Необязательность имен, их семантическая пустота (своеобразный
"антикратилизм" Хармса) делают их в итоге почти эквивалентными местоимениям.
В конце концов можно всех этих мафусаилов галактионовичей просто обозначить
местоимениями -- "он", как у Белого:
"любое "он" -- Николай".
В стихотворении 1935 года Хармс описывает стариковскую амнезию, когда
рассказывающий историю старик
пытается ненужную фамилию припомнить <...>
летит вперед, местоименьями пересыпая речь.
Уже давно "они" кого-то презирают,
Кому-то шлют письмо, флакон духов и деньги.
Старик торопится и гневно морщит брови, а слушатель не знает кто "они".
(4, 83)
Имя -- первое слово, подвергающееся забыванию, а местоимение выступает
как знак амнезии. В середине 30-х годов Хармс написал небольшой текст,
который начинается с обсуждения смысла имен:
Нам бы не хотелось затрагивать чьих-либо имен, потому что имена,
которые мы могли бы затронуть, принадлежали столь незначительным особам, что
нет никакого смысла поминать их тут, на страницах, предназначенных для
чтения наших далеких потомков. Все равно эти имена были бы к тому времени
забыты и потеряли бы свое значение. Поэтому мы возьмем вымышленные имена и
назовем своего героя Андреем Головым (МНК, 150).
Имя, данное герою, объявляется не его именем. Оно дано, просто чтобы
как-то его обозначить. Оно возникает в контексте неизбежного забывания
имени, как бы из предвосхищения будущего беспамятства. Проектируемая амнезия
создает имя.
4
Что означает имя в истории? Поль Вейн, пытаясь понять, что такое
история, обратился к примеру популярного издания "Франс-Диманш", чьи
материалы заведомо существуют на периферии всего исторического.
Еженедельник "Франс-Диманш" говорит либо об интересных приключениях
неизвестных лиц, либо о скучных приключениях, которые представляют интерес
только потому, что они произошли с Елизаветой Английской или Брижит Бардо19.
__________
19 Veyne Paul. Writing History. Middletown: Wesleyan University
Press, 1984. P. 55.
26 Глава I
Оба разряда анекдотов, публикуемых "Франс-Диманш", не имеют шансов
попасть в историю. В одном случае потому, что герои их безымянны, во втором
-- потому, что имена, по мнению Вейна, здесь взяты внеисторически. Он
объясняет:
...история начинается с общего обесценивания -- Брижит Бардо или
Помпиду более уже не известные личности, вызывающие желание и восхищение, а
представители своих категорий; первая -- звезда, второй поделен между
отрядом учителей, обращающихся к политике, и отрядом глав государств20.
В начале шестидесятых годов Клод Леви-Строс включился в дискуссию о
статусе личных имен с Аланом Хендерсоном Гардинером. Гардинер проводил
различие между дезигнацией (designation) и значением
(significance) и утверждал (совершенно так же, как и Шпет), что имена
не имеют значения, что они лишь указатели, дезигнаторы21.

СОХРАНЁННЫЕ ДАННЫЕ:
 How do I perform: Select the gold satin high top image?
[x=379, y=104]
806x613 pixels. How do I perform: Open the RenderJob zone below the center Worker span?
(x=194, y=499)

ЗАДАНИЕ 1:
Ответьте по фрагменту об именах у Хармса:
(a) В каком году написано стихотворение Хармса о стариковской амнезии?
(b) Каким вымышленным именем Хармс называет героя в небольшом тексте середины 30-х годов?
(c) Между какими двумя понятиями проводил различие Гардинер?
ЗАДАНИЕ 2:
Замените «шестидесятых» на «семидесятых» в части фрагмента об именах у Хармса: начните со слов «В начале шестидесятых» и закончите словами «лишь указатели, дезигнаторы21.».
ЗАДАНИЕ 3:
Напишите, что могло бы идти дальше во фрагменте об именах у Хармса после его последнего предложения.

ПРАВИЛЬНЫЙ ОТВЕТ 1:
(a) В 1935 году.
(b) Андрей Голов.
(c) Между дезигнацией (designation) и значением (significance).

ПРАВИЛЬНЫЙ ОТВЕТ 2:
В начале семидесятых годов Клод Леви-Строс включился в дискуссию о
статусе личных имен с Аланом Хендерсоном Гардинером. Гардинер проводил
различие между дезигнацией (designation) и значением
(significance) и утверждал (совершенно так же, как и Шпет), что имена
не имеют значения, что они лишь указатели, дезигнаторы21.

ПРАВИЛЬНЫЙ ОТВЕТ 3:
Леви-Строс решительно не согласился с Гардинером. По его мнению, имена
прежде всего указывают на положение в семье, клане и -- шире -- в социуме, а
потому они не просто указывают на индивидуума, они проецируют на него
значение. Имена поэтому относятся к области смысла, а не простой дезигнации.
Более того, он утверждал, что в традиционном обществе истинно личное
имя имеет лишь ребенок, до вхождения в социум в качестве полноправного
члена. "Социальным" именем является некроним, то есть "освободившееся" имя
умершего предка. "Личное имя -- это оборотная сторона некронима"22, --
замечает ученый.
Леви-Строс утверждает, что через личное имя
с помощью трансформаций можно перейти от горизонта индивидуализации к
более общим категориям23.
Более того, он считает, что личное имя настолько укоренено в социальных
классификациях и парадигматизме, что вообще не может органично вписаться в
синтагматическое измерение. Во французском его характеризует отсутствие
артикля и заглавная буква в начале, как бы выталкивающие личное имя из
синтагматической решетки.
Если сопоставить утверждения Леви-Строса с наблюдениями Вейна, то мы
увидим, что в обоих случаях речь идет о способе историзации имени и способах
историзации личности через имя. В историю проникает лишь человек, чье имя
как бы оторвалось от него как индивида и стало обозначением определенного
социального класса или группы. В терминах Гардинера, можно сказать, что
историческим является имя, перешедшее от чистой дезигнации к смыслу,
или к парадигматическому измерению -- в терминах Леви-Строса. Но это
означает и переход от темпорального (синтагматического) к внетем-
___________
0 Ibid. P. 56.
21 Gardiner A. H. The Theory of Proper Names: A Controversial
Essay. London; New York: Oxford University Press, 1957.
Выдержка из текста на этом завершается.